[MATERIAL FOR THIS TASK start]
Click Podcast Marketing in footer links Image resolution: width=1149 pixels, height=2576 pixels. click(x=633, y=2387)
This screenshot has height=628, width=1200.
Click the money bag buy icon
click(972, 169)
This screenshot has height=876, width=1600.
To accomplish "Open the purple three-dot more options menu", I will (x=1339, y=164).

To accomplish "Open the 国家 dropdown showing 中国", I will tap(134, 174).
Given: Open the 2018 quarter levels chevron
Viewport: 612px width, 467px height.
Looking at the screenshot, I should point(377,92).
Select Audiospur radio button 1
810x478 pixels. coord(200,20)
[MATERIAL FOR THIS TASK end]
◆ THE PROBLEM ◆
Arrange the lines from the one containing "Given: Open the 2018 quarter levels chevron" through the end of the records as a Markdown table with columns Number and Text, skipping any blank lines.

◆ FINISHED TASK ◆
| Number | Text |
|---|---|
| 1 | Given: Open the 2018 quarter levels chevron |
| 2 | Viewport: 612px width, 467px height. |
| 3 | Looking at the screenshot, I should point(377,92). |
| 4 | Select Audiospur radio button 1 |
| 5 | 810x478 pixels. coord(200,20) |